限购政策与自贸区成立对海南省商品住宅价格影响分析
Analysis of the Influence of the Purchase Restriction Policy and the Establishment of Free Trade Zone on the Price of Commodity Housing in Hainan Province
摘要:
我们根据搜集到的海南省商品住宅相关数据建立数学模型,并分别研究限购政策下以及海南自贸区(港)的成立后海南商品住宅价格走向。本文先对海南省商品住宅价格的影响因素进行定性分析,并搜集海南省人均生产总值、居民人均可支配收入等数据,对各因素与房价及因素之间进行插值、拟合和相关性分析,可知竣工面积与商品住宅价格R5 = −0.758,R1 = 0.909,R2 = 0.938,R3 = 0.930,R4 = 0.971,R6 = 0.880。然后通过主成分分析法对各因素进行因子分析,由得分建立主成分与各因素间关系,再进行线性回归分析主成分与房价之间的关系,最后通过EXCEL随机抽取的数据进行模型检验。

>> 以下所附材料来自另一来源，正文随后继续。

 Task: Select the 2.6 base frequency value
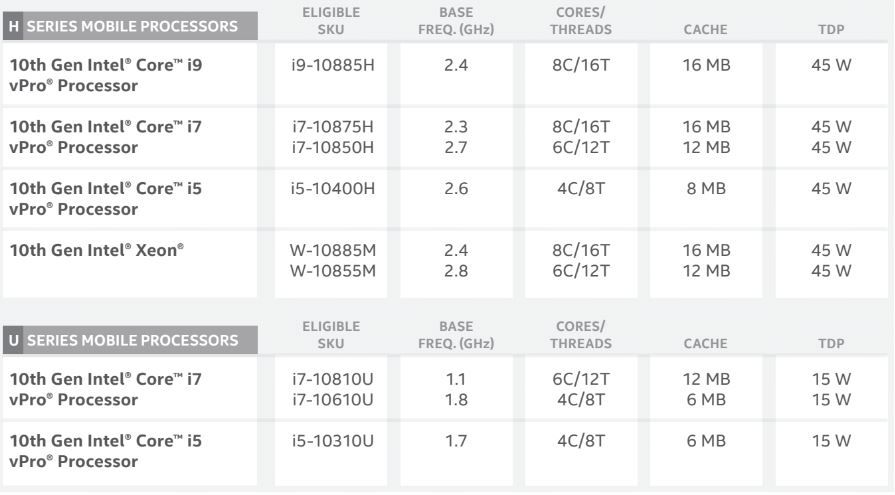point(455,189)
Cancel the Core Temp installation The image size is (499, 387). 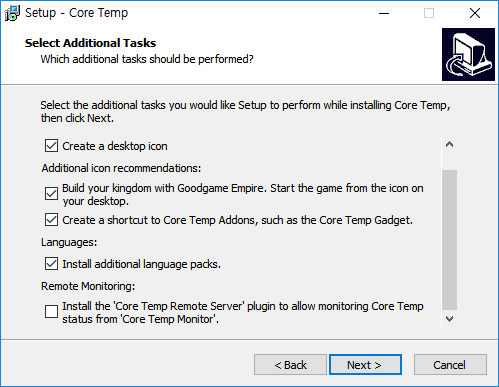pyautogui.click(x=450, y=365)
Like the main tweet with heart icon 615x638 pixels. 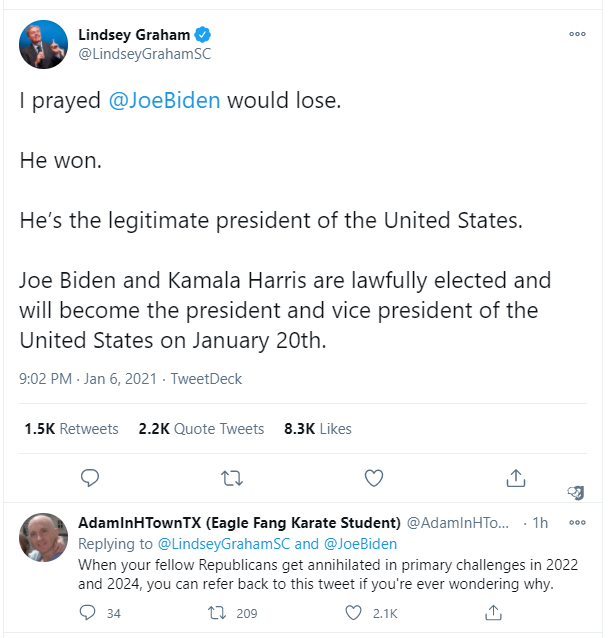click(x=374, y=478)
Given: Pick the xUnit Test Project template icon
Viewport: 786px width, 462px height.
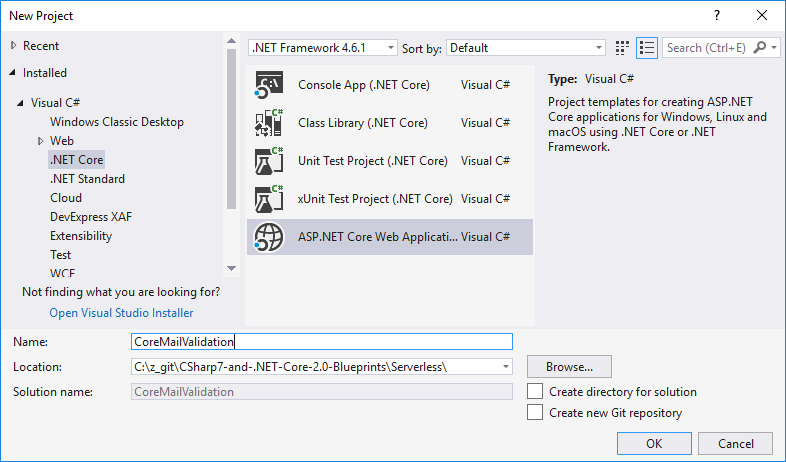Looking at the screenshot, I should click(269, 199).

以三亚市的商品住宅价格为例,首先对房价做序列值的标签,对处理后的数据进行拟合,得到房价的趋势及拟合后的数据,通过对拟合曲线的R方和平稳的R方值可知,拟合后残差序列是存在自相关的,通过整体的拟合图对应的R方和调整后的R方都趋于1。用SPSS中的AMRIMA模型进行不平稳时间序列的预测,得到未来一年的房价的走势图和未来一年的房价具体预测值以及预测值所处的氛围。
Abstract:
We built a mathematical model based on the collected data on commercial housing in Hainan Province, and studied the price trend of Hainan commercial housing after the establishment of the purchase restriction policy and the Hainan Free Trade Zone (Hong Kong). For the first problem, this paper firstly analyzes the influencing factors of the commodity housing price in Hainan Province, and collects data such as the per capita GDP and the per capita disposable income of Hainan Province, and quantitatively analyzes the impact of various factors on the price of commercial housing. Using MATLAB and SPSS software to interpolate, fit and correlate various factors with house prices and various factors, the results obtained: the area of completion is negatively correlated with the price of commercial housing, R5 = −0.758. Other factors were positively correlated with house prices, R1 = 0.909, R2 = 0.938, R3 = 0.930, R4 = 0.971, R6 = 0.880. On the basis of the problem 1, the data is standardized by SPSS, and the factors are analyzed by principal component analysis. The relationship between the principal component and each factor is established by the score. Then the SPSS was used to analyze the relationship between the main component and the house price by linear regression. Finally, the model was tested by EXCEL randomly extracted data. For Question three, taking the price of commercial housing in Sanya as an example, first, the serial value label of the house price is used, and the processed data is fitted with SPSS to obtain the trend of the house price and the related data after fitting. By fitting the R square of the curve and the stationary R square value, it is known that after fitting the residual sequence is autocorrelation, and the R-square and the adjusted R-square corresponding to the overall fit map tend to be 1. The AMRIMA model in SPSS is used to predict the unsteady time series, and the trend chart of the house price in the coming year and the specific forecast value of the house price in the next year and the atmosphere of the predicted value are obtained.